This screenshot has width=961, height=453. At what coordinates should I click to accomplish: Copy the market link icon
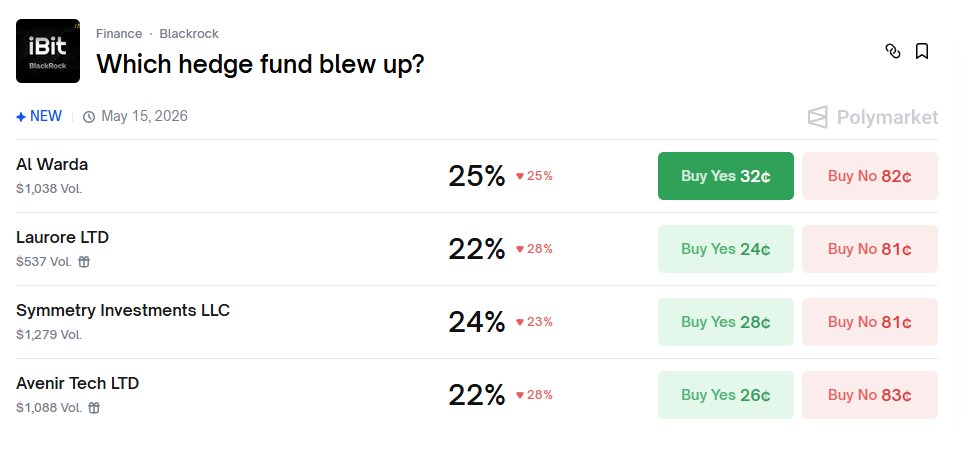[x=893, y=51]
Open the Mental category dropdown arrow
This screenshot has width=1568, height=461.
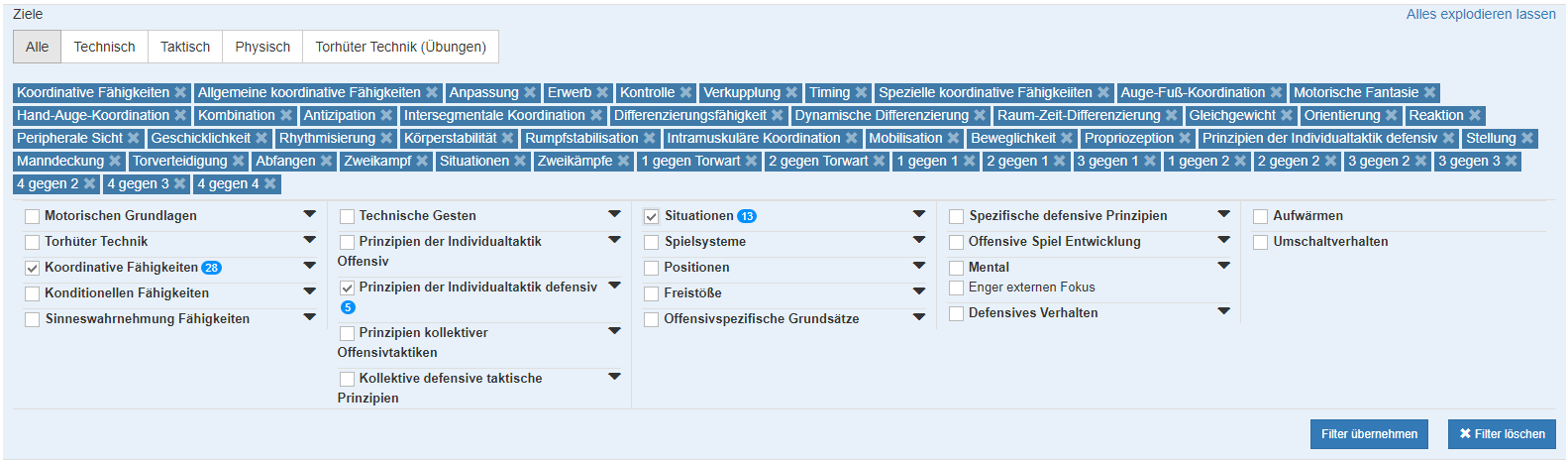1223,266
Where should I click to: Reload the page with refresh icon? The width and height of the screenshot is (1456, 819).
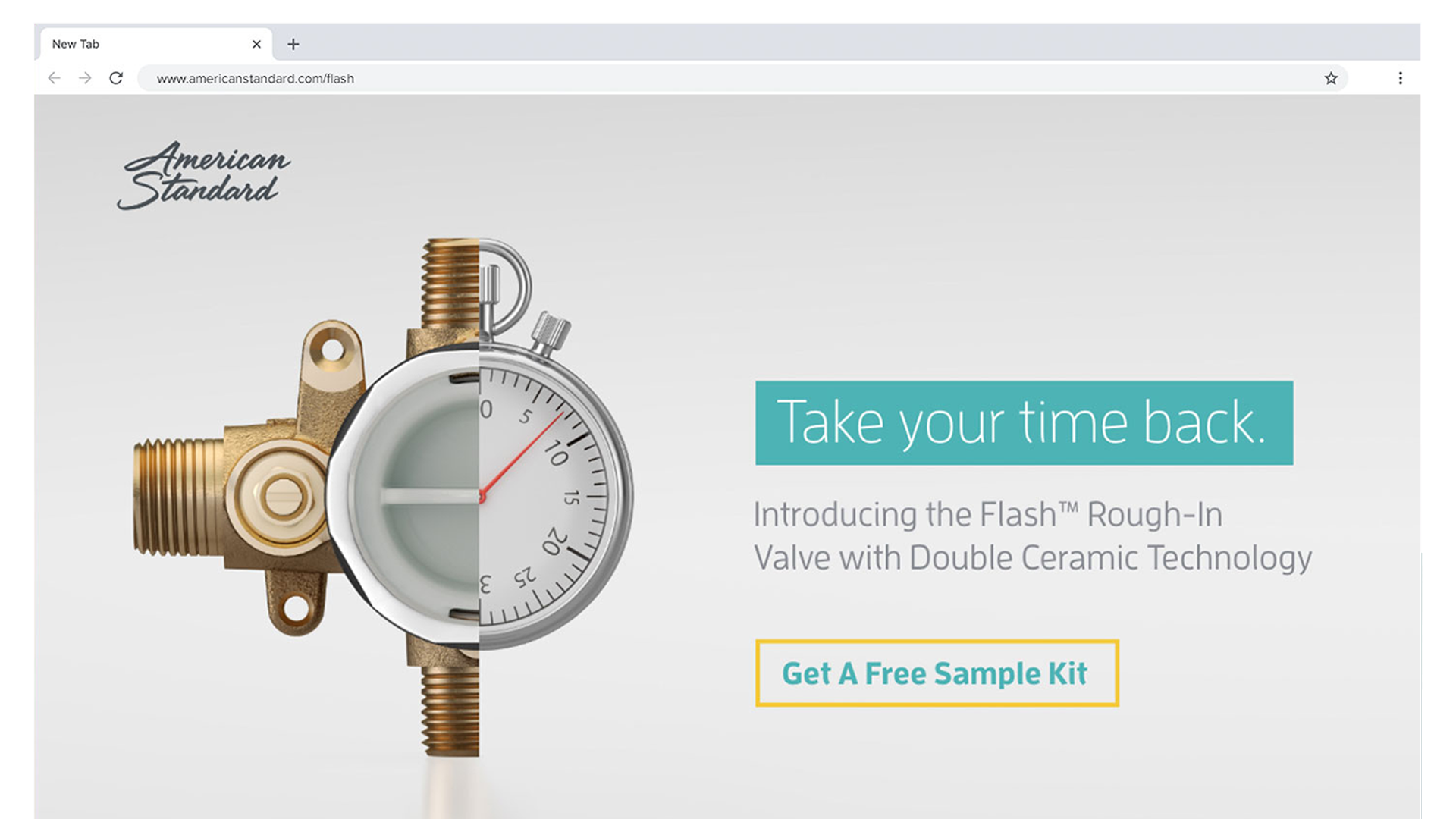[x=116, y=78]
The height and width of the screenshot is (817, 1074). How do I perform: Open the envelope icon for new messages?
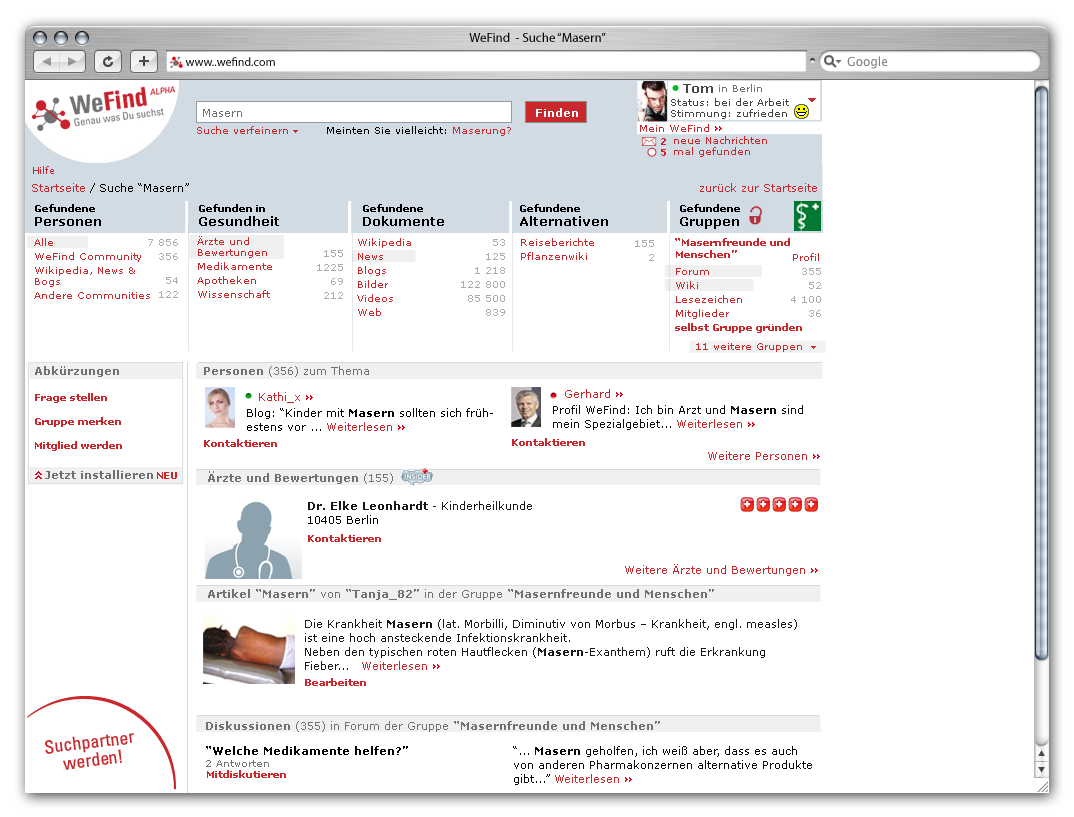[x=648, y=141]
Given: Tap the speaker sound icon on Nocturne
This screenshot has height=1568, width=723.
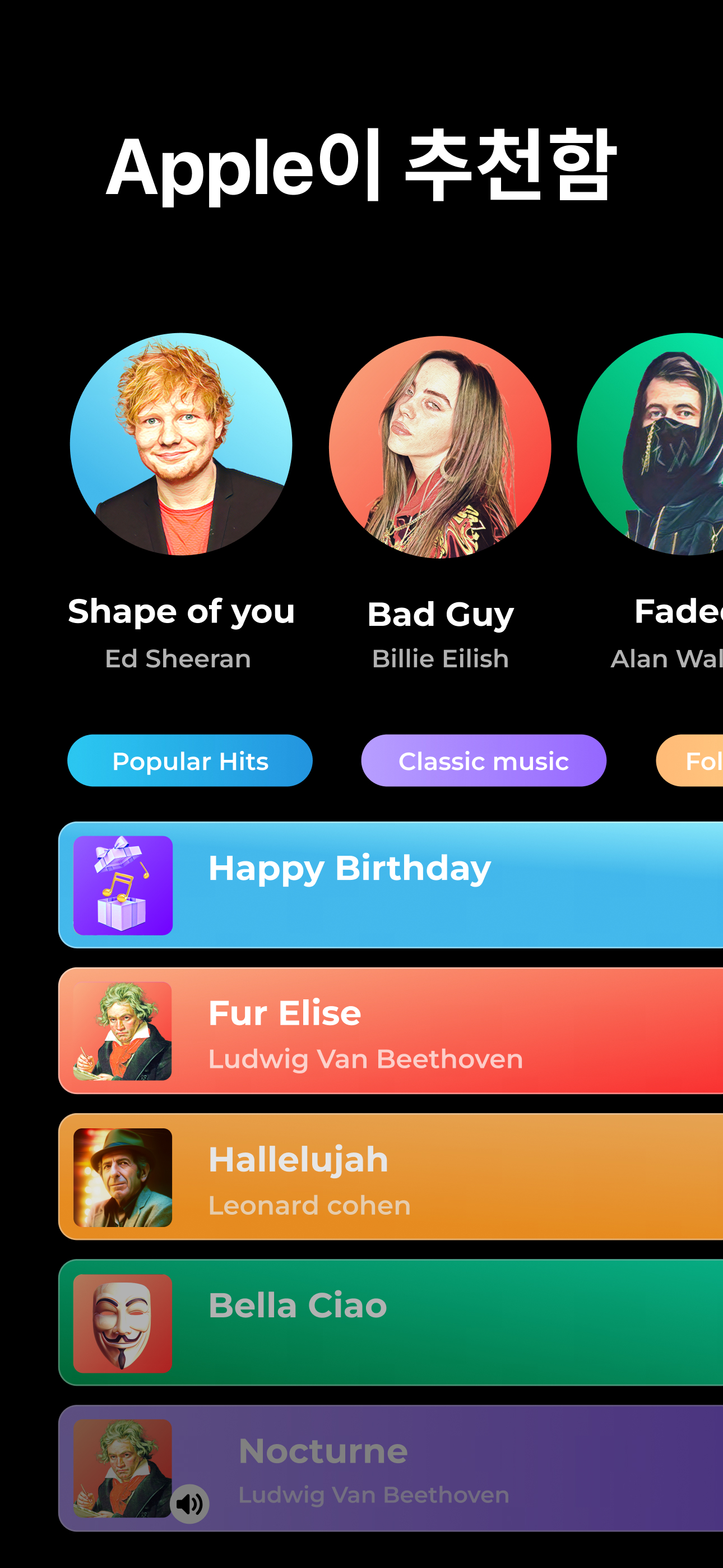Looking at the screenshot, I should [189, 1504].

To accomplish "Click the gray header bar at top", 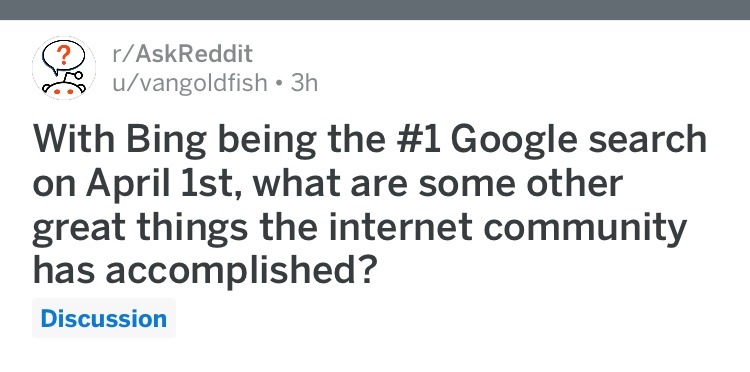I will 375,10.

= = = = = = =

To do
Each line above from the one containing "Where should I" through the one containing "Given: Tap the speaker sound icon on Nocturne" is to be returned verbatim. Nothing else, and no pictures.

Answer to this problem
Where should I click to: Reload the page with refresh icon? The width and height of the screenshot is (1456, 819).
[x=116, y=78]
The height and width of the screenshot is (817, 1074). How do I perform: Open the envelope icon for new messages?
[x=648, y=141]
Given: Tap the speaker sound icon on Nocturne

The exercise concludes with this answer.